Ulysses S. Grant
April 27, 1822-July 23, 1885 General and President
General Grant President Grant
Born Hiram Ulysses Grant to Father Jesse Root Grant and Mother Hannah Simpson in Point Pleasant, Ohio on April 27, 1822 Ulysses was the son of a tanner. Young Grant did not like working as a tanner and preferred working the family farm where he developed into a exceptional horse handler that would later serve him well. Knowing his son was unhappy working as a farmhand his Father secured for Hiram an appointment to West Point in 1839. Hiram had no real interest in the military but realized it was his chance for a higher education and accepted the appointment.
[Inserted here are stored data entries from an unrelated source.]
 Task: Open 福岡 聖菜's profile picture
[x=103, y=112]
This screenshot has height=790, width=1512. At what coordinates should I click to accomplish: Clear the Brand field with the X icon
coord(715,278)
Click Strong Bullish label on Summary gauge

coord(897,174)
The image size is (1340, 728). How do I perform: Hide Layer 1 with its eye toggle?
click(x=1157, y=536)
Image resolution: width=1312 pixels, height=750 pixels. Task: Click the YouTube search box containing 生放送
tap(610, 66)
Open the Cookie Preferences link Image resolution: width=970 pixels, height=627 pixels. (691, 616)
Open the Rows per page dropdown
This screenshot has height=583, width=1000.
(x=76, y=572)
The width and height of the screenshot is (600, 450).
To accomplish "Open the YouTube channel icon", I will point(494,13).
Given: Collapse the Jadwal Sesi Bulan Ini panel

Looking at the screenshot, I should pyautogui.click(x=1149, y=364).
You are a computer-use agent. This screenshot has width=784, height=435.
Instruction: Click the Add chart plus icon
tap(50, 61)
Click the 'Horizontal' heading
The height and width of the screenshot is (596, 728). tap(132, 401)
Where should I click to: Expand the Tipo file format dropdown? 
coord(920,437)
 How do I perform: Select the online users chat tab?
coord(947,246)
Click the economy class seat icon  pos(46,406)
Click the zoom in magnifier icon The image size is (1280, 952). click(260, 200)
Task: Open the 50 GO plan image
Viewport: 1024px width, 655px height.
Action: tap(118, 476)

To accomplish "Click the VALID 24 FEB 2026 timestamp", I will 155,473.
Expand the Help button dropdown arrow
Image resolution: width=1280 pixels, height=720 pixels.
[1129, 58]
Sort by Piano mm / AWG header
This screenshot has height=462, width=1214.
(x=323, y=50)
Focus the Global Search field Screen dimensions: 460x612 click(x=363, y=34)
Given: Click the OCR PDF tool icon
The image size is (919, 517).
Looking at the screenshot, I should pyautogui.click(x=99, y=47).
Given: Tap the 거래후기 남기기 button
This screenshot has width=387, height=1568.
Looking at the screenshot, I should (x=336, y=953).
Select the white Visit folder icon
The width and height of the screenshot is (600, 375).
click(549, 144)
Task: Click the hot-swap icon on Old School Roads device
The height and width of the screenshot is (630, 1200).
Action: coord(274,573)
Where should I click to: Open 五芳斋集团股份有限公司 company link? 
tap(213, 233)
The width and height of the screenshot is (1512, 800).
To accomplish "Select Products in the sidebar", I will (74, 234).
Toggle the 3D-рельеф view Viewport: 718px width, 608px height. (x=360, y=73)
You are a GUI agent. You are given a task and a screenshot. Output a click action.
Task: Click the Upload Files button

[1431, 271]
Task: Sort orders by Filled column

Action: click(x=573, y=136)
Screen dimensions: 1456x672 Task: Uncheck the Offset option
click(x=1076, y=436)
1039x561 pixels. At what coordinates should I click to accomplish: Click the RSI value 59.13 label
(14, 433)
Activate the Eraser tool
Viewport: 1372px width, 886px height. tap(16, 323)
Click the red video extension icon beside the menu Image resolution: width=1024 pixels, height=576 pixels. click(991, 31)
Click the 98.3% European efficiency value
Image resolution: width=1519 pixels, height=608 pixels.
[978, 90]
Hiram upon filling out his entrance paperwork reversed his name to read Ulysses Hiram Grant but when his Congressional appointment came through his name had been listed in error as Ulysses S. Grant that Grant just accepted and was from that time forward referred to by that name.
Grant’s Military Career
Grants time at West Point was one of boredom with military studies that caused him to finish 21st of a class of 39 upon graduation. There were two areas where young Grant did distinguish himself though and that was Horsemanship and a considerable gift for mathematics. Upon graduation as a Second Lieutenant he was assigned to the 4th U.S. Infantry stationed near St. Louis, Missouri. While stationed there he married Julia Boggs Dent the sister of his room mate at West Point. Lt. Grants first military action occurred during the Mexican War (1846-48) where he distinguished himself with a show of great personal bravery while serving under General Zachary Taylor who was to later become the 12th President of the United States. 2nd Lt. Grant was subsequently transferred to Gen. Winfield Scott’s Army where he served as Regimental Quartermaster and Commissary where he learned important future lessons about Logistical Supply. In July of 1853 the 4th Infantry was transferred from New York to the West Coast where Grant was assigned to Fort Vancouver in the then Oregon Territory that would later be Washington State. Although receiving a promotion to the rank of Captain he wasn’t able to bring his family with him and after he was reassigned to Fort Humboldt California where he had a commanding officer he didn’t get along with Capt. Grant resigned his commission on April 11, 1854 and left the Army. Grant then moved to Missouri where he and his family farmed an 80 acre farm given to them by his wife’s father but the farm was a failure as well as some other business ventures he tried so in 1860 Grant went to Galena, Illinois and joined the leather business his father had started and was being run by his brothers.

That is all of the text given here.